━━━ Datensätze

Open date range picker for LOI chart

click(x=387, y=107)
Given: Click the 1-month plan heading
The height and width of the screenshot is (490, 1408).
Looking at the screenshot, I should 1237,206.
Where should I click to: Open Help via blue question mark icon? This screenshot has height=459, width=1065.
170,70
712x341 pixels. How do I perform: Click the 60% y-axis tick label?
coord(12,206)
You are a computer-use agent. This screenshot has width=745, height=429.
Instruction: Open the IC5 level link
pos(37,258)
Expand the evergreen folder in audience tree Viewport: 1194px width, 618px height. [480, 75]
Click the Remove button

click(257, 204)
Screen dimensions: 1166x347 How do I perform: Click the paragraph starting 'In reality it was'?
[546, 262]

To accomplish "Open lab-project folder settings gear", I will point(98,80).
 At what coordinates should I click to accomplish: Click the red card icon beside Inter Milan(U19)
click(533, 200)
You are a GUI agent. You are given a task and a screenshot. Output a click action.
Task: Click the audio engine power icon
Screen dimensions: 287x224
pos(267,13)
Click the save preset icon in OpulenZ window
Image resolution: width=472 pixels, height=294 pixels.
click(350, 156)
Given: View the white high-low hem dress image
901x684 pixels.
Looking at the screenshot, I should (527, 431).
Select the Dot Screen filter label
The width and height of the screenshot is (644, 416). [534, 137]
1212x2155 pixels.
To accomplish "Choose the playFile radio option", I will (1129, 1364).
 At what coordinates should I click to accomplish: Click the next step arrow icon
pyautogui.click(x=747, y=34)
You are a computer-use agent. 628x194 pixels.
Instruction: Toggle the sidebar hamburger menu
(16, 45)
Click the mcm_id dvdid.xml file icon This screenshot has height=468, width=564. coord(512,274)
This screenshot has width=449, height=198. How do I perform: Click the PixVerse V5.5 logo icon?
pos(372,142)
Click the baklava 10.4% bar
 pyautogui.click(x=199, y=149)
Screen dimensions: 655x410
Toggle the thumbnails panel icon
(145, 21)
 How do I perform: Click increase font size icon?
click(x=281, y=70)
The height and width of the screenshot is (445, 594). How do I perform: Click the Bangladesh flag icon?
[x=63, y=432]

━━━━━━

### Aufgabenbeschreibung
Wiederhole alle Datensätze oben Zeile für Zeile in unveränderter Form.

### Lösung
Open date range picker for LOI chart

click(x=387, y=107)
Given: Click the 1-month plan heading
The height and width of the screenshot is (490, 1408).
Looking at the screenshot, I should 1237,206.
Where should I click to: Open Help via blue question mark icon? This screenshot has height=459, width=1065.
170,70
712x341 pixels. How do I perform: Click the 60% y-axis tick label?
coord(12,206)
You are a computer-use agent. This screenshot has width=745, height=429.
Instruction: Open the IC5 level link
pos(37,258)
Expand the evergreen folder in audience tree Viewport: 1194px width, 618px height. [480, 75]
Click the Remove button

click(257, 204)
Screen dimensions: 1166x347 How do I perform: Click the paragraph starting 'In reality it was'?
[546, 262]

To accomplish "Open lab-project folder settings gear", I will point(98,80).
 At what coordinates should I click to accomplish: Click the red card icon beside Inter Milan(U19)
click(533, 200)
You are a GUI agent. You are given a task and a screenshot. Output a click action.
Task: Click the audio engine power icon
Screen dimensions: 287x224
pos(267,13)
Click the save preset icon in OpulenZ window
Image resolution: width=472 pixels, height=294 pixels.
click(350, 156)
Given: View the white high-low hem dress image
901x684 pixels.
Looking at the screenshot, I should (527, 431).
Select the Dot Screen filter label
The width and height of the screenshot is (644, 416). [534, 137]
1212x2155 pixels.
To accomplish "Choose the playFile radio option", I will (1129, 1364).
 At what coordinates should I click to accomplish: Click the next step arrow icon
pyautogui.click(x=747, y=34)
You are a computer-use agent. 628x194 pixels.
Instruction: Toggle the sidebar hamburger menu
(16, 45)
Click the mcm_id dvdid.xml file icon This screenshot has height=468, width=564. coord(512,274)
This screenshot has width=449, height=198. How do I perform: Click the PixVerse V5.5 logo icon?
pos(372,142)
Click the baklava 10.4% bar
 pyautogui.click(x=199, y=149)
Screen dimensions: 655x410
Toggle the thumbnails panel icon
(145, 21)
 How do I perform: Click increase font size icon?
click(x=281, y=70)
The height and width of the screenshot is (445, 594). How do I perform: Click the Bangladesh flag icon?
[x=63, y=432]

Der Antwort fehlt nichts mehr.